Source information:
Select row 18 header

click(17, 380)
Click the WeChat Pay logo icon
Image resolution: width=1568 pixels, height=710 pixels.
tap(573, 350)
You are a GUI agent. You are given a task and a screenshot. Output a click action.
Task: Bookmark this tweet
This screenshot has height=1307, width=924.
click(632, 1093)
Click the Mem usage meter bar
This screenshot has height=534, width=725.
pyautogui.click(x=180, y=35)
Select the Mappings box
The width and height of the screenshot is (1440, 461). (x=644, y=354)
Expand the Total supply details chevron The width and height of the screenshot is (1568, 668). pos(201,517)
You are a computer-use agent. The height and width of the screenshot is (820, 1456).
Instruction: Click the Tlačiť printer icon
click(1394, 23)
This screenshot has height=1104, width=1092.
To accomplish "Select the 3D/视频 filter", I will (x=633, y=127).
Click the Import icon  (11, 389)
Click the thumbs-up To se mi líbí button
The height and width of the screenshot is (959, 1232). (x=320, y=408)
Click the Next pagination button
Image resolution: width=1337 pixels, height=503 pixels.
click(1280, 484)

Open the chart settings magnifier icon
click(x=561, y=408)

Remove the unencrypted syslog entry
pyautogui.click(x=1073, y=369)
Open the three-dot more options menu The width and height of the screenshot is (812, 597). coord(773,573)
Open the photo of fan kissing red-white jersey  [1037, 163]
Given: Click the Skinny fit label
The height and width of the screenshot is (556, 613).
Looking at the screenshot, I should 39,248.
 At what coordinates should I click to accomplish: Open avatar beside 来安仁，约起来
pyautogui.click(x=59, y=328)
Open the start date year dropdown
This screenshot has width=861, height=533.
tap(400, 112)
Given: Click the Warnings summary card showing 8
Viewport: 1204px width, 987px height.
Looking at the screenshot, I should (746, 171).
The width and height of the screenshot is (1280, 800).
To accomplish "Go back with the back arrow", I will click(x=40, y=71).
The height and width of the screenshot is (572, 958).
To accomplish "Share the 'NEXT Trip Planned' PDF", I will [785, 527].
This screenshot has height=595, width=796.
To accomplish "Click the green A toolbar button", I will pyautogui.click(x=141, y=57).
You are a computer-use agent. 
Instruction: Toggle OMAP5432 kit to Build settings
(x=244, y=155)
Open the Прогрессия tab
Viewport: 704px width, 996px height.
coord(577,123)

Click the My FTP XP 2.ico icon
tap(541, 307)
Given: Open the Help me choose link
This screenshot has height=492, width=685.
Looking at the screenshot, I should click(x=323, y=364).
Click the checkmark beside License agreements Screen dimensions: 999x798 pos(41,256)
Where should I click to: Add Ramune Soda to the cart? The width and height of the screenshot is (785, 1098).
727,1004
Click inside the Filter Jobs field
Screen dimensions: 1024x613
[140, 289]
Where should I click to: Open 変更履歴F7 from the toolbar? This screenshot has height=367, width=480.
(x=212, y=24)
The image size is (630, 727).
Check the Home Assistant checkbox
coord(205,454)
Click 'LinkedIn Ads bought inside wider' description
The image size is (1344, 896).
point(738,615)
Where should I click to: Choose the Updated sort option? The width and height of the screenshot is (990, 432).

Exercise prompt: The answer must hold exactly the lines of the entries above, from the first line through the line that contains "Task: Bookmark this tweet", and no others.

Answer section:
Select row 18 header

click(17, 380)
Click the WeChat Pay logo icon
Image resolution: width=1568 pixels, height=710 pixels.
tap(573, 350)
You are a GUI agent. You are given a task and a screenshot. Output a click action.
Task: Bookmark this tweet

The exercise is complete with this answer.